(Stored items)
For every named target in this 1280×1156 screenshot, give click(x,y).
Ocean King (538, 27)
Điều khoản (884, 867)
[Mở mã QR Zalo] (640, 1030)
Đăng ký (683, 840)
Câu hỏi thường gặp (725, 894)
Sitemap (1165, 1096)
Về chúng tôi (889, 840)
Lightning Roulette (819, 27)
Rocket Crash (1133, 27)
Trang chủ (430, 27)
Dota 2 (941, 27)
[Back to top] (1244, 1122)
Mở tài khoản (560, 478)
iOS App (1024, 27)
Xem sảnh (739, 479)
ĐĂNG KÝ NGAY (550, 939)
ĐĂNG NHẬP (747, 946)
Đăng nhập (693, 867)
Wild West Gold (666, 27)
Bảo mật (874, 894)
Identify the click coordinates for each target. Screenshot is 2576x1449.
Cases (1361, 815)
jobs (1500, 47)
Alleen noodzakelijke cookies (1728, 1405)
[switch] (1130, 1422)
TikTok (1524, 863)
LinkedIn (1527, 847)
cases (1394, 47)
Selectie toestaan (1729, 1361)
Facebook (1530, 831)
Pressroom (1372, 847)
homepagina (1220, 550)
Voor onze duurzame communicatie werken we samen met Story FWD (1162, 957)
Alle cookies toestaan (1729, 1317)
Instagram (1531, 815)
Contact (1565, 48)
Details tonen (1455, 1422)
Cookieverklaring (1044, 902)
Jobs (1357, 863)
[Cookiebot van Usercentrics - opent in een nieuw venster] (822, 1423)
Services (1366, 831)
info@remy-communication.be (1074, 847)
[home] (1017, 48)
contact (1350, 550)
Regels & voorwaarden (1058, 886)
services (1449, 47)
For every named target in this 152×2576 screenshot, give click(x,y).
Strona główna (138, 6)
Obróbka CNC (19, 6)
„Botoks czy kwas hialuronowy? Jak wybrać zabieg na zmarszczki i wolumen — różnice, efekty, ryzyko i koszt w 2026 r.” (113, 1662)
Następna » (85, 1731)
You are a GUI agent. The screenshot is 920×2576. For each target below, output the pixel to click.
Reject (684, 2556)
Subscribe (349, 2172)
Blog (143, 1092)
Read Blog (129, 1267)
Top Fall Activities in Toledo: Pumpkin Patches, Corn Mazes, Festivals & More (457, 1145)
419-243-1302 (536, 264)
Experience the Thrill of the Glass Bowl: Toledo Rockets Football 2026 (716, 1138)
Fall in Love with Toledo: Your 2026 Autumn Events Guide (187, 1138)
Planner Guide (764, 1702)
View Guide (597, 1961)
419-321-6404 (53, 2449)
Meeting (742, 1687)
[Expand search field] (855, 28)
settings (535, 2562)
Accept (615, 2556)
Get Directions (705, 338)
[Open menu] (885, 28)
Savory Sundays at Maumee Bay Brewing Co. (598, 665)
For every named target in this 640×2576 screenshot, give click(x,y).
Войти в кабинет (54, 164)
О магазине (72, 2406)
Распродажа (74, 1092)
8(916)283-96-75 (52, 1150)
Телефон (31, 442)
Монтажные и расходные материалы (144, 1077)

▸ **AIM OF THE EXERCISE**:
Please reproduce every record shown above, exactly as written.

▸ **REPLY**:
For every named target in this 1280×1156 screenshot, give click(x,y).
Ocean King (538, 27)
Điều khoản (884, 867)
[Mở mã QR Zalo] (640, 1030)
Đăng ký (683, 840)
Câu hỏi thường gặp (725, 894)
Sitemap (1165, 1096)
Về chúng tôi (889, 840)
Lightning Roulette (819, 27)
Rocket Crash (1133, 27)
Trang chủ (430, 27)
Dota 2 (941, 27)
[Back to top] (1244, 1122)
Mở tài khoản (560, 478)
iOS App (1024, 27)
Xem sảnh (739, 479)
ĐĂNG KÝ NGAY (550, 939)
ĐĂNG NHẬP (747, 946)
Đăng nhập (693, 867)
Wild West Gold (666, 27)
Bảo mật (874, 894)
Identify the click coordinates for each target. Screenshot is 2576x1449.
Cases (1361, 815)
jobs (1500, 47)
Alleen noodzakelijke cookies (1728, 1405)
[switch] (1130, 1422)
TikTok (1524, 863)
LinkedIn (1527, 847)
cases (1394, 47)
Selectie toestaan (1729, 1361)
Facebook (1530, 831)
Pressroom (1372, 847)
homepagina (1220, 550)
Voor onze duurzame communicatie werken we samen met Story FWD (1162, 957)
Alle cookies toestaan (1729, 1317)
Instagram (1531, 815)
Contact (1565, 48)
Details tonen (1455, 1422)
Cookieverklaring (1044, 902)
Jobs (1357, 863)
[Cookiebot van Usercentrics - opent in een nieuw venster] (822, 1423)
Services (1366, 831)
info@remy-communication.be (1074, 847)
[home] (1017, 48)
contact (1350, 550)
Regels & voorwaarden (1058, 886)
services (1449, 47)
For every named target in this 152×2576 screenshot, give click(x,y).
Strona główna (138, 6)
Obróbka CNC (19, 6)
„Botoks czy kwas hialuronowy? Jak wybrać zabieg na zmarszczki i wolumen — różnice, efekty, ryzyko i koszt w 2026 r.” (113, 1662)
Następna » (85, 1731)
You are a GUI agent. The screenshot is 920×2576. For each target below, output the pixel to click.
Reject (684, 2556)
Subscribe (349, 2172)
Blog (143, 1092)
Read Blog (129, 1267)
Top Fall Activities in Toledo: Pumpkin Patches, Corn Mazes, Festivals & More (457, 1145)
419-243-1302 (536, 264)
Experience the Thrill of the Glass Bowl: Toledo Rockets Football 2026 (716, 1138)
Fall in Love with Toledo: Your 2026 Autumn Events Guide (187, 1138)
Planner Guide (764, 1702)
View Guide (597, 1961)
419-321-6404 (53, 2449)
Meeting (742, 1687)
[Expand search field] (855, 28)
settings (535, 2562)
Accept (615, 2556)
Get Directions (705, 338)
[Open menu] (885, 28)
Savory Sundays at Maumee Bay Brewing Co. (598, 665)
For every named target in this 640×2576 screenshot, give click(x,y).
Войти в кабинет (54, 164)
О магазине (72, 2406)
Распродажа (74, 1092)
8(916)283-96-75 (52, 1150)
Телефон (31, 442)
Монтажные и расходные материалы (144, 1077)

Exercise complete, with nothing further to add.